O Complete Book of Etiquette de Amy Vanderbilt foi lançado em 1952, mas já passou por diversas atualizações

O Complete Book of Etiquette de Amy Vanderbilt foi lançado em 1952, mas já passou por diversas atualizações

 

Se você der o azar de pegar alguém que ronca ao seu lado, paciência, não há muito a ser feito (muitas companhias oferecem tampões de ouvido. Eu prefiro não correr o risco e sempre levo o meu par). Mas Vanderbilt diz que, se duas pessoas estiverem falando alto demais, você está mais que autorizado a pedir que baixem o tom da voz, para alivio de todos. Ela prossegue nas dicas, dizendo que devemos deixar o avião o mais limpo possível (isso vale para qualquer lugar, né? Mesas de shopping que o digam). Se estiver viajando com crianças, não se esqueça de levar pequenos jogos, cartas ou cadernos para colorir. Em relação às aeromoças: elas não são babás — ressalta Vanderbilt —, mas ficarão felizes em ajudar com pequenas coisas, como esquentar a mamadeira. Ah, e bom dizer: trocar a fralda apenas no banheiro, que possui uma mesa embutida específica para isso. É apertado? É. Mas poupe a cena (e o cheiro) de fazer isso na poltrona. E, antes do voo, explique as regras às crianças que já sabem andar: nada de brincar nos corredores. Além de incomodar os demais passageiros, pode ocasionar um acidente em caso de turbulência súbita. 

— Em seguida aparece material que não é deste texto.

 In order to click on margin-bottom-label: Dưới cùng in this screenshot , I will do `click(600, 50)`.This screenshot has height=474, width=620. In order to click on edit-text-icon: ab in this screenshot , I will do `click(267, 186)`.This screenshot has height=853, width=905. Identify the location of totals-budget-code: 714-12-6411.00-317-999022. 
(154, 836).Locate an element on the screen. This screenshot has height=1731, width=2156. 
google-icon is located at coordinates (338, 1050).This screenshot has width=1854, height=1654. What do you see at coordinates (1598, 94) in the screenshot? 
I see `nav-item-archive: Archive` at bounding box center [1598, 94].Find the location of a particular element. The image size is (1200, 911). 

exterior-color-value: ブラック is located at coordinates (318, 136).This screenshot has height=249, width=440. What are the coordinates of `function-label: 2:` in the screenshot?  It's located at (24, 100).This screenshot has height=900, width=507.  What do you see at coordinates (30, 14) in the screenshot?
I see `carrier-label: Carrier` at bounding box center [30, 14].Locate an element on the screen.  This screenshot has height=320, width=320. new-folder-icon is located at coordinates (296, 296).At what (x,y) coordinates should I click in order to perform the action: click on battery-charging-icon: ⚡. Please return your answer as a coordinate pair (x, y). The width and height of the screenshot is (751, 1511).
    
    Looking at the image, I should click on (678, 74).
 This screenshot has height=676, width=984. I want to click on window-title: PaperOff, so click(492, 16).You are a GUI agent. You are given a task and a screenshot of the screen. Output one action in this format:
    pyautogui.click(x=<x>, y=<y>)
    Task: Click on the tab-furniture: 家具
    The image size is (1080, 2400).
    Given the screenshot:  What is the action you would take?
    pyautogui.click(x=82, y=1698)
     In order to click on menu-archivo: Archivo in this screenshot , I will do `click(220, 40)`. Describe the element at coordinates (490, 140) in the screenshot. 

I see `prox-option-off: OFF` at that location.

Vanderbilt continua sua viagem pelo maravilhoso mundo da etiqueta (pelo menos para mim ele é fascinante). Ainda sobre viajar com crianças, ela recomenda que os responsáveis dividam o tempo entre visita a locais turísticos com uma programação recreativa para os pequenos (parques, praias, aquários etc). Estimular que façam um diário pode ser interessante também. Além disso, dar uma mesada em moeda local pode ser não apenas divertido como também educativo. “Encoraje as crianças a provar pratos diferentes do local, mas não espere milagres”, afirma Vanderbilt em seu livro. Avise também que os hotéis não são lugares para correr ou gritar, pois incomoda os demais hóspedes. 

Como podemos ver, etiqueta não é nada complicado. Basta seguir o bom senso.